__Supplied entries__:

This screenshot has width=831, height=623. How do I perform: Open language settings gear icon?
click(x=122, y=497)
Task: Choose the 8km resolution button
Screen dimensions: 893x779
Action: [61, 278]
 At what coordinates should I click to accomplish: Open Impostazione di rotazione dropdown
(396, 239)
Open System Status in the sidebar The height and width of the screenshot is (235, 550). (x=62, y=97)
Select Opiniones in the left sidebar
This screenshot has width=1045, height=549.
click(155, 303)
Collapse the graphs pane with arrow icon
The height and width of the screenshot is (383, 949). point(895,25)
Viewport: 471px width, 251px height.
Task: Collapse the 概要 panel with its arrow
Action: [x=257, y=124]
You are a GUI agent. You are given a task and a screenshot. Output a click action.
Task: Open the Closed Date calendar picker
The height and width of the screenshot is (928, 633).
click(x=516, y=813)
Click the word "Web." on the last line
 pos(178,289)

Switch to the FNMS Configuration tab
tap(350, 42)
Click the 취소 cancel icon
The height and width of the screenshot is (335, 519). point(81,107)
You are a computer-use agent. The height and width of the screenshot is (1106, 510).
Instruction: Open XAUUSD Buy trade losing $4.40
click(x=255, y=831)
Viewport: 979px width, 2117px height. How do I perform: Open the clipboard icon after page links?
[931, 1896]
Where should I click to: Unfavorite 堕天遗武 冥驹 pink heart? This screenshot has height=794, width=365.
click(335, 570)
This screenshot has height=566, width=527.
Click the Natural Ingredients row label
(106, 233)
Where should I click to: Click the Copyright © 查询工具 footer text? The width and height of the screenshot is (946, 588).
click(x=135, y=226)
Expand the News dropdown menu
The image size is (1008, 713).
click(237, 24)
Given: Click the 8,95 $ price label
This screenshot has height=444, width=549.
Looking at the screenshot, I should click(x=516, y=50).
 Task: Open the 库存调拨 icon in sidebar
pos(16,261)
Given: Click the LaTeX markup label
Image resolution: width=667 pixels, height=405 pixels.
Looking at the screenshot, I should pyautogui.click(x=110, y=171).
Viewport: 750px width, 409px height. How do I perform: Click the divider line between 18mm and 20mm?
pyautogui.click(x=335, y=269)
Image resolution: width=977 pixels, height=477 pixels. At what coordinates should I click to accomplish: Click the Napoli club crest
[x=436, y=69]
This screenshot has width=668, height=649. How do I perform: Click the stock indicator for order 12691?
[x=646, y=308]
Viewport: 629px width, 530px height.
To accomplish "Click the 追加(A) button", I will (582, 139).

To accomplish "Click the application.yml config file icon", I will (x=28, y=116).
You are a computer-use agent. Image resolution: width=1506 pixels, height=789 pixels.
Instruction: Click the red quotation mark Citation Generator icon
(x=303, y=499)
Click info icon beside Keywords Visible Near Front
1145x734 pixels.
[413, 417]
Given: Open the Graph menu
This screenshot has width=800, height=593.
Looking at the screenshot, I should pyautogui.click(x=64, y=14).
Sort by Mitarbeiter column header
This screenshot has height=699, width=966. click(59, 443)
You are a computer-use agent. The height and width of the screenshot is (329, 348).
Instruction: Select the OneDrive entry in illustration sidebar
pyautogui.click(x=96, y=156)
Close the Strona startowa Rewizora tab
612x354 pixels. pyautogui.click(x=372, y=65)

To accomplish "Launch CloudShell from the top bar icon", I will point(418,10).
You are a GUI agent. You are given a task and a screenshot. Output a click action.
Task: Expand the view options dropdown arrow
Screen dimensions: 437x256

__What is needed__:
Reproduce all of the listing, exactly as given.

__Solution for this exercise__:
This screenshot has width=831, height=623. How do I perform: Open language settings gear icon?
click(x=122, y=497)
Task: Choose the 8km resolution button
Screen dimensions: 893x779
Action: [61, 278]
 At what coordinates should I click to accomplish: Open Impostazione di rotazione dropdown
(396, 239)
Open System Status in the sidebar The height and width of the screenshot is (235, 550). (x=62, y=97)
Select Opiniones in the left sidebar
This screenshot has width=1045, height=549.
click(155, 303)
Collapse the graphs pane with arrow icon
The height and width of the screenshot is (383, 949). point(895,25)
Viewport: 471px width, 251px height.
Task: Collapse the 概要 panel with its arrow
Action: [x=257, y=124]
You are a GUI agent. You are given a task and a screenshot. Output a click action.
Task: Open the Closed Date calendar picker
The height and width of the screenshot is (928, 633).
click(x=516, y=813)
Click the word "Web." on the last line
 pos(178,289)

Switch to the FNMS Configuration tab
tap(350, 42)
Click the 취소 cancel icon
The height and width of the screenshot is (335, 519). point(81,107)
You are a computer-use agent. The height and width of the screenshot is (1106, 510).
Instruction: Open XAUUSD Buy trade losing $4.40
click(x=255, y=831)
Viewport: 979px width, 2117px height. How do I perform: Open the clipboard icon after page links?
[931, 1896]
Where should I click to: Unfavorite 堕天遗武 冥驹 pink heart? This screenshot has height=794, width=365.
click(335, 570)
This screenshot has height=566, width=527.
Click the Natural Ingredients row label
(106, 233)
Where should I click to: Click the Copyright © 查询工具 footer text? The width and height of the screenshot is (946, 588).
click(x=135, y=226)
Expand the News dropdown menu
The image size is (1008, 713).
click(237, 24)
Given: Click the 8,95 $ price label
This screenshot has height=444, width=549.
Looking at the screenshot, I should click(x=516, y=50).
 Task: Open the 库存调拨 icon in sidebar
pos(16,261)
Given: Click the LaTeX markup label
Image resolution: width=667 pixels, height=405 pixels.
Looking at the screenshot, I should pyautogui.click(x=110, y=171).
Viewport: 750px width, 409px height. How do I perform: Click the divider line between 18mm and 20mm?
pyautogui.click(x=335, y=269)
Image resolution: width=977 pixels, height=477 pixels. At what coordinates should I click to accomplish: Click the Napoli club crest
[x=436, y=69]
This screenshot has width=668, height=649. How do I perform: Click the stock indicator for order 12691?
[x=646, y=308]
Viewport: 629px width, 530px height.
To accomplish "Click the 追加(A) button", I will (582, 139).

To accomplish "Click the application.yml config file icon", I will (x=28, y=116).
You are a computer-use agent. Image resolution: width=1506 pixels, height=789 pixels.
Instruction: Click the red quotation mark Citation Generator icon
(x=303, y=499)
Click info icon beside Keywords Visible Near Front
1145x734 pixels.
[413, 417]
Given: Open the Graph menu
This screenshot has width=800, height=593.
Looking at the screenshot, I should pyautogui.click(x=64, y=14).
Sort by Mitarbeiter column header
This screenshot has height=699, width=966. click(59, 443)
You are a computer-use agent. The height and width of the screenshot is (329, 348).
Instruction: Select the OneDrive entry in illustration sidebar
pyautogui.click(x=96, y=156)
Close the Strona startowa Rewizora tab
612x354 pixels. pyautogui.click(x=372, y=65)

To accomplish "Launch CloudShell from the top bar icon", I will point(418,10).
You are a GUI agent. You are given a task and a screenshot. Output a click action.
Task: Expand the view options dropdown arrow
Screen dimensions: 437x256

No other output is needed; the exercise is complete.